Who knew Valentine’s Day contributes over $18 billion to the US economy? You do, because you spent your summer months digging your toes into the sand and your brain into these great reads.

Our best of the smartest beach reads continues with Edition #2: Economics, Government, and History.



Hippo was fortunate to feature interviews with some of the field’s top international relations specialists. Here, they recommend their top reads:

  • Try tackling some heavy reading. In Mark Wein’s interview with Parag Khanna, the global strategist has some great recommendations: “For my PhD, The Anarchical Society by Hedley Bull was seminal and represents a large contribution to what has come to be called the English School or World Society School.
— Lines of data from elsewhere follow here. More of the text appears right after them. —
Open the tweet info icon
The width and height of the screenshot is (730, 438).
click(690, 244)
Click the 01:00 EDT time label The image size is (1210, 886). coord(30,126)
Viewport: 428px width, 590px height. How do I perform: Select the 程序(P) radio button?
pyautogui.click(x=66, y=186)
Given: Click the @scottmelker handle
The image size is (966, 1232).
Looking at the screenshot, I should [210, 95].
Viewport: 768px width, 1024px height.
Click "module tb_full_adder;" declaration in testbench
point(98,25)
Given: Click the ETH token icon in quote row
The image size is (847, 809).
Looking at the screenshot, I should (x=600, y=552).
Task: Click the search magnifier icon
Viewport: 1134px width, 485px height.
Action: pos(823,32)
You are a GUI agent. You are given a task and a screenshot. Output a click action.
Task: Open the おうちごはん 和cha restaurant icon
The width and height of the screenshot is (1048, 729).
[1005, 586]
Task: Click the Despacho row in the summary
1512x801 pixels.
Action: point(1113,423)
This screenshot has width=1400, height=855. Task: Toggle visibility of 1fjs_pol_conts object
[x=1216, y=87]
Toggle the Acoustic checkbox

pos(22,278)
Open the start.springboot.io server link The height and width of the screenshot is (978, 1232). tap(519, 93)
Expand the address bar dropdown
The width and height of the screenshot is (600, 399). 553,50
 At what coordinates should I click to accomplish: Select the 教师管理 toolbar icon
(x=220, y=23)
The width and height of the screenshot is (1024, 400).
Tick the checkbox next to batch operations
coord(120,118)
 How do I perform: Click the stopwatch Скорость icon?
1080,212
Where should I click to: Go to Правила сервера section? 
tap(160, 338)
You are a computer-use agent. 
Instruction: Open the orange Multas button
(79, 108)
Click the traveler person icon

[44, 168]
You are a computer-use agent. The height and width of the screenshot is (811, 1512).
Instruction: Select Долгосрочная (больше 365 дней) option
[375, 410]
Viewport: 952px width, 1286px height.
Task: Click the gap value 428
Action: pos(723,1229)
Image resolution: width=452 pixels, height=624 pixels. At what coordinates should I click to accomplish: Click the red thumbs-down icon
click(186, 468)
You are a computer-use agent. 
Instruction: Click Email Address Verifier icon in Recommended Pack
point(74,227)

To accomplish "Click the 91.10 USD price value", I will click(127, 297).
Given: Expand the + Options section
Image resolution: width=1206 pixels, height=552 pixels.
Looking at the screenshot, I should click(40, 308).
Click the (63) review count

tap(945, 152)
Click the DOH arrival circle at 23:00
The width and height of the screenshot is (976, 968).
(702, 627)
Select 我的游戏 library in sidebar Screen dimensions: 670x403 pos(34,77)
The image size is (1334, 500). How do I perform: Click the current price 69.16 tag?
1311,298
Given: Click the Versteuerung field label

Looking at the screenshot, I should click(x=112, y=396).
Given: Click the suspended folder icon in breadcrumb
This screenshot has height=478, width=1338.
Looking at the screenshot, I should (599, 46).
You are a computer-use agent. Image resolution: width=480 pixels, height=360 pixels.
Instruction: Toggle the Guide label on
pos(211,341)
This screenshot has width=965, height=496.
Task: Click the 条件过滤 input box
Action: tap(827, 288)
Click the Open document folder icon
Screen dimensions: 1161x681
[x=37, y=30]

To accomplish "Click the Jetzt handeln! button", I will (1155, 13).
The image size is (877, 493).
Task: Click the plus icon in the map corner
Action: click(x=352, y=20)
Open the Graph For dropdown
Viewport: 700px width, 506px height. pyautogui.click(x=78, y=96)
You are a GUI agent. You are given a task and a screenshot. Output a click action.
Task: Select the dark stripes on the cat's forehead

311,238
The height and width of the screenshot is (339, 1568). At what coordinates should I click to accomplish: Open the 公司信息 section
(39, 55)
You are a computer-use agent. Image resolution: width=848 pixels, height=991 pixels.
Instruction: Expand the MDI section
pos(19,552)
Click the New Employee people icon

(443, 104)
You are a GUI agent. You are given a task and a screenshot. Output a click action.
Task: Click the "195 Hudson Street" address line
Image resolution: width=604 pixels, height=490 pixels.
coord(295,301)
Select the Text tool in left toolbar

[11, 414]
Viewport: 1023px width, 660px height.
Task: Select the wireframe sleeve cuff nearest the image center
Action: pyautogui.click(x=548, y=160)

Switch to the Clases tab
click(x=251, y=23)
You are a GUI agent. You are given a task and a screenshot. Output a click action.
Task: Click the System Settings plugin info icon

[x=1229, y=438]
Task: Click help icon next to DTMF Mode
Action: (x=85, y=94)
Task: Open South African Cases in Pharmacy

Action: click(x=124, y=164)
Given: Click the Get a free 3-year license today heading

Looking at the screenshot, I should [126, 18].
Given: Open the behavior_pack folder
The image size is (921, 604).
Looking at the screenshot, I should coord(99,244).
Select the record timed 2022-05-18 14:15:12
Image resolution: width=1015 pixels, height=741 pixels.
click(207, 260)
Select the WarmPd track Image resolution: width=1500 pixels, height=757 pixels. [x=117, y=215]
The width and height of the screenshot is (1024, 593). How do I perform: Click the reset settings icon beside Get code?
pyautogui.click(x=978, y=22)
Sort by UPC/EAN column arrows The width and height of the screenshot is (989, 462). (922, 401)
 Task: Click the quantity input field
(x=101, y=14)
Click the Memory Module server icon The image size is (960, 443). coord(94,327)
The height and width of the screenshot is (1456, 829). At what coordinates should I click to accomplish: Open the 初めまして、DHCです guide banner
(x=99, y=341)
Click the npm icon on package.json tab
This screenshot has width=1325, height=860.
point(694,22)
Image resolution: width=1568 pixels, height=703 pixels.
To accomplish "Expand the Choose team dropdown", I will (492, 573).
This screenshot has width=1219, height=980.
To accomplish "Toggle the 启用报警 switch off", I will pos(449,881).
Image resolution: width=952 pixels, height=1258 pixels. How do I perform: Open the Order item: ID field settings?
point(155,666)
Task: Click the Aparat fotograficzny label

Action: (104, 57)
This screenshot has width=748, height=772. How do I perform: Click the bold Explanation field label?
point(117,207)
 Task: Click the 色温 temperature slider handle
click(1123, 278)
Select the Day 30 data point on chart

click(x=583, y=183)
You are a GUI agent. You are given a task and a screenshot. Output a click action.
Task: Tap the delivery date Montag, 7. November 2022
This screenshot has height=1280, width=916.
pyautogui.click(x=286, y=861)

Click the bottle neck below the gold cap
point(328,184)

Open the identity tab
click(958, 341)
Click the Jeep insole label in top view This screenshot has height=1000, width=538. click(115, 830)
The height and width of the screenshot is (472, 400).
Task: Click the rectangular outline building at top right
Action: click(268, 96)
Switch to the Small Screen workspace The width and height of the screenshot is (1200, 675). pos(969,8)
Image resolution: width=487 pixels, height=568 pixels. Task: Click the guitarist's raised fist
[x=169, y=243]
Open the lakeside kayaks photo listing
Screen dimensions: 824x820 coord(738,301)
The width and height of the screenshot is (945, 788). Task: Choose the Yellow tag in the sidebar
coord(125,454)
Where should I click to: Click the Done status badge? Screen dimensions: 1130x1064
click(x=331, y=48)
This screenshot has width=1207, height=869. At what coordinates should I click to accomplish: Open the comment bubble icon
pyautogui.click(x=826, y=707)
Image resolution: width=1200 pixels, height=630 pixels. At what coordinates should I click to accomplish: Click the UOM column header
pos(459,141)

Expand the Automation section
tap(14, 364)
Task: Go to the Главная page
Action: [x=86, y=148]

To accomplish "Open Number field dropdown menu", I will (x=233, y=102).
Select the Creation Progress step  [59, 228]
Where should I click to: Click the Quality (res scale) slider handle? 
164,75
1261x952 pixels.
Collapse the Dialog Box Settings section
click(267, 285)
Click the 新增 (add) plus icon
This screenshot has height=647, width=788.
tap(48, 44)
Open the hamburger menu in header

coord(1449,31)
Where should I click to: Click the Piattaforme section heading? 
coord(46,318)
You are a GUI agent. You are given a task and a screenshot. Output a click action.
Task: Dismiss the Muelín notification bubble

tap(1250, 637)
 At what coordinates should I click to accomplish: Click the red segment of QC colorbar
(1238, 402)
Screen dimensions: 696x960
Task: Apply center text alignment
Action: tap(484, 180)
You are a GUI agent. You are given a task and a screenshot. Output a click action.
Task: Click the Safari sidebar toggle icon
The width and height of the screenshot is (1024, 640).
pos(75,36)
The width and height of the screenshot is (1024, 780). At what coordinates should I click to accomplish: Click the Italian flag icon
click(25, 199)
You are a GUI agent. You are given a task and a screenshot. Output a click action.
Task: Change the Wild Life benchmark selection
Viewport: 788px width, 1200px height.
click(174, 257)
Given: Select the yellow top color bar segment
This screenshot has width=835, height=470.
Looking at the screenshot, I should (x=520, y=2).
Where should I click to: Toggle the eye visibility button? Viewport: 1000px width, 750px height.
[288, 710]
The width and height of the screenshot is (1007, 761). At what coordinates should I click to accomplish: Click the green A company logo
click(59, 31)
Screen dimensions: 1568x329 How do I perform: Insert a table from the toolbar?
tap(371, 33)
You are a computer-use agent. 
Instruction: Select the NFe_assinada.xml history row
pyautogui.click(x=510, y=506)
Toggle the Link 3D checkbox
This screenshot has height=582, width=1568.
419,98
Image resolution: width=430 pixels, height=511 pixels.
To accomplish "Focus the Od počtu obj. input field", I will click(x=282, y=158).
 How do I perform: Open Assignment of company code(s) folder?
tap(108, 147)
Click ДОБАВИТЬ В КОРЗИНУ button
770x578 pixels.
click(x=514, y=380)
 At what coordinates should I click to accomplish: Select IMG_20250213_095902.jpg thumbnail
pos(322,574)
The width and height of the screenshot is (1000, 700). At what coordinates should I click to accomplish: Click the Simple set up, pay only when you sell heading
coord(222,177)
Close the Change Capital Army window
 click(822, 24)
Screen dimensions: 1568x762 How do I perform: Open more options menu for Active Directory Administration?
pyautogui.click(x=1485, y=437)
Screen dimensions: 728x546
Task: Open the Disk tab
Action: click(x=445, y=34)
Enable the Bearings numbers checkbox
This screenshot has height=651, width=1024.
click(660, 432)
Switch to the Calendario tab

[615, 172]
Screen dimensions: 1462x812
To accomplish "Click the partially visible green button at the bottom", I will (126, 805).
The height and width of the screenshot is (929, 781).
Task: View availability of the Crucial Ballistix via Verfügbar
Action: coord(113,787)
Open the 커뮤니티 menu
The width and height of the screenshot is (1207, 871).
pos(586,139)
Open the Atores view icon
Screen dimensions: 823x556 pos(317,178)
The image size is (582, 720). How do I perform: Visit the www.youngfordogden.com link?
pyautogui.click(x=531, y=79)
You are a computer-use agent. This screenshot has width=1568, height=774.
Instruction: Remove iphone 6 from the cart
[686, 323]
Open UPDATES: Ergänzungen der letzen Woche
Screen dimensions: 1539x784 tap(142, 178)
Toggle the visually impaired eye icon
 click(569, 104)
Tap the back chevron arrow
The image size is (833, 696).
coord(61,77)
Barry Buzan’s From International to World Society is another work that was very defining to me, especially as Buzan was one of my doctoral supervisors.”
  • In 1979 there was a Revolution in Iran, and Sam Sussman’s Reads interview with Swarthmore College Professor Shervin Malekzadeh, the professor of political science speaks to his experience witnessing the Green Movement in Tehran. He says, “In his book on the 1979 Iranian Revolution, Charles Kurtzman talks about the moment when routines break down, when you don’t know what is coming next, and when anything feels possible. That was Tehran in 2009. It evokes such a powerful feeling, even looking back on it now. There was this tremendous sense of camaraderie; if you were on the streets, you were suddenly friends with everyone else on the streets.”
  • Still not clear on the Ukrainian question? Read international relations specialist Simon Radford’s “Why Ukraine Matters,” in which he recommends Trotsky’s 1939 article “The Ukrainian Question.”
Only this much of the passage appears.